A cette vie monotone et sans heurt s’oppose l’hyperactivité des serviteurs. La caméra portée suit les allés et venues des valets. Elle montre parfaitement l’agitation qui règne dans les sous-sols du manoir, sans pour autant donner le mal de mer. Elle suit des dizaines de domestiques, dont la vie est dédiée au confort et au service des maîtres des lieux. C’est une véritable fourmilière, où chacun à un rôle à jouer. La hiérarchie en place chez les serviteurs, pourtant nécessaire, est terrible et en broie plus d’un. Alors que les maîtres ont tous pouvoirs sur leurs domestiques, on découvre que certains serviteurs ont tous pouvoirs sur leurs collègues. En effet, on voit dans Downton Abbey les humiliations, les jalouseries, les complots dont sont victimes certains employés, alors qu’on imaginerait voir ce genre d’agissements prendre place en haut, chez les riches. Le majordome et la gouvernante ont ainsi à gérer une femme de chambre malveillante et sournoise, secondé par un valet de pied comploteur et provocateur, qui n’ont de cesse de vouloir faire renvoyer un valet de chambre, sous les yeux d’une cuisinière colérique, etc… Il y a de l’action en cuisine ! Pour nous spectateur, le spectacle est « en bas ». Pour les domestiques, c’est au-dessus que tout se passe : ragots, commérages et autres railleries commentent les faits et gestes de la famille. Un domestique vit seul, dans une petite chambre, a très peu de jour de congé et encore moins de divertissement. La seule distraction qu’il a est celle de suivre les différents épisodes de la vie de ses maîtres. Pourtant, ce qui reste encore très étonnant, un siècle plus tard, c’est la forme d’affection qui lie la famille Crawley à ses employés. Lord Grantham est bienveillant, pendant qu’en cuisine on vit intensément les deuils, aventures sentimentales et autres disputes des habitants du haut.
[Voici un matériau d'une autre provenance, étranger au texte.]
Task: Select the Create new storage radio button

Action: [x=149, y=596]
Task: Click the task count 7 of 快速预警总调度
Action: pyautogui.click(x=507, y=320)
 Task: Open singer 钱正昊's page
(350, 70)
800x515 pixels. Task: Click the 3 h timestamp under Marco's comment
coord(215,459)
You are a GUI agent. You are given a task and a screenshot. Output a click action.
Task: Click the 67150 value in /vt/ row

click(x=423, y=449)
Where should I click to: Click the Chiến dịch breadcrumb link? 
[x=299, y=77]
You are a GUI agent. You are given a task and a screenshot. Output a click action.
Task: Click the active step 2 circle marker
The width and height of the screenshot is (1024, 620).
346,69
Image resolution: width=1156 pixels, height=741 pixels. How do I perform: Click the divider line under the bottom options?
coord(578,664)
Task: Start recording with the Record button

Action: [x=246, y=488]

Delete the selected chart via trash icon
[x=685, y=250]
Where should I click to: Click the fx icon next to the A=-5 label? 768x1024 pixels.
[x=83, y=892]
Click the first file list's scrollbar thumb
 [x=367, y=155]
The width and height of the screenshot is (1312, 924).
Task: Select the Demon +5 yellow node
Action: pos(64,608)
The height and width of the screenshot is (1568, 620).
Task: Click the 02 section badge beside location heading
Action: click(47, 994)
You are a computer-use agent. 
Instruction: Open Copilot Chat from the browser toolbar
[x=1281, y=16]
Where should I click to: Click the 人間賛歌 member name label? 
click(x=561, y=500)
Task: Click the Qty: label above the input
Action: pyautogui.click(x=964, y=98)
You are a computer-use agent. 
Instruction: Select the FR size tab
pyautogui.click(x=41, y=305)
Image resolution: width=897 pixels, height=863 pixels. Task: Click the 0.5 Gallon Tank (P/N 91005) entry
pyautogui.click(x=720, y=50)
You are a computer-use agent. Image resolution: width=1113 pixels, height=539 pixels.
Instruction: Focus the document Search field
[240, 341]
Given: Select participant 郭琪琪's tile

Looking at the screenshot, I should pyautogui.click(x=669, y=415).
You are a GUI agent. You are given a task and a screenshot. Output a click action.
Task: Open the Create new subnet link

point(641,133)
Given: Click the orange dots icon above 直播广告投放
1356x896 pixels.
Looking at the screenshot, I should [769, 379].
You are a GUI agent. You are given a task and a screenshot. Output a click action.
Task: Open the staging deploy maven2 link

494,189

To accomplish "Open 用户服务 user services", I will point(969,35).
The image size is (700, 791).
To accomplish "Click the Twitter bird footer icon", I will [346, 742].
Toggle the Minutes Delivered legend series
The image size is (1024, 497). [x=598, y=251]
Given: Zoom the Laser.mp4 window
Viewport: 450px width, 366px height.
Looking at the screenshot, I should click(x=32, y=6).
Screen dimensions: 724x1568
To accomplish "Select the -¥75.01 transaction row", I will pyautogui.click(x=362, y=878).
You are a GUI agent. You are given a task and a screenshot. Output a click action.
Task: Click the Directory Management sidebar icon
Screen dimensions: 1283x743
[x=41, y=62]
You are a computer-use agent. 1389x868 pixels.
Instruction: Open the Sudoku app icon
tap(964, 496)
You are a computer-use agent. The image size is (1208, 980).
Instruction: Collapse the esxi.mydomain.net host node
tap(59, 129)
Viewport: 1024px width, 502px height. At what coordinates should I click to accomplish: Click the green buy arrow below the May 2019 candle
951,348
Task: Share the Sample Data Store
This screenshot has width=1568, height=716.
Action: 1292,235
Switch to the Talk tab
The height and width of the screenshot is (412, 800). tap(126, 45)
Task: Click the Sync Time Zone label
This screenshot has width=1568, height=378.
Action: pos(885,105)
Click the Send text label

Au fil des saisons, on aime cette famille, confrontée aux rumeurs, à l’arrivée de technologies modernes (l’électricité, le téléphone), à la Première guerre mondiale et aux changements de la société anglaise. Lady Violet Crawley, comtesse douairière, représente l’ancien monde, et l’actrice anglaise Maggie Smith livre ici une interprétation savoureuse, pleine d’humour très britannique, s’offusquant de toute évolution, technologique comme des mœurs. Hugh Bonneville est parfait dans le rôle du Comte de Grantham : son jeu est sensible et juste. C’est un personnage auquel on s’attache et on s’identifie, car il incarne une figure aristocratique honnête, généreuse, qui nous paraît tout à fait normale et modeste, alors qu’on s’étrille dans les sous-sols. Certains personnages n’ont pas du tout l’attitude qu’on pourrait attendre de leur milieu. Les repères sont complètement brouillés. Le reste du casting est excellent, les costumes magnifiques. Tout est rassemblé pour rendre l’époque et l’ambiance aussi réaliste que possible. La photographie est soignée, toute l’œuvre montre une très grande unité artistique, alors que le tournage se déroule alternativement au manoir de Highclere pour les scènes « de surfaces », et dans les studios d’Ealing pour les cuisines, reconstituées pour l’occasion.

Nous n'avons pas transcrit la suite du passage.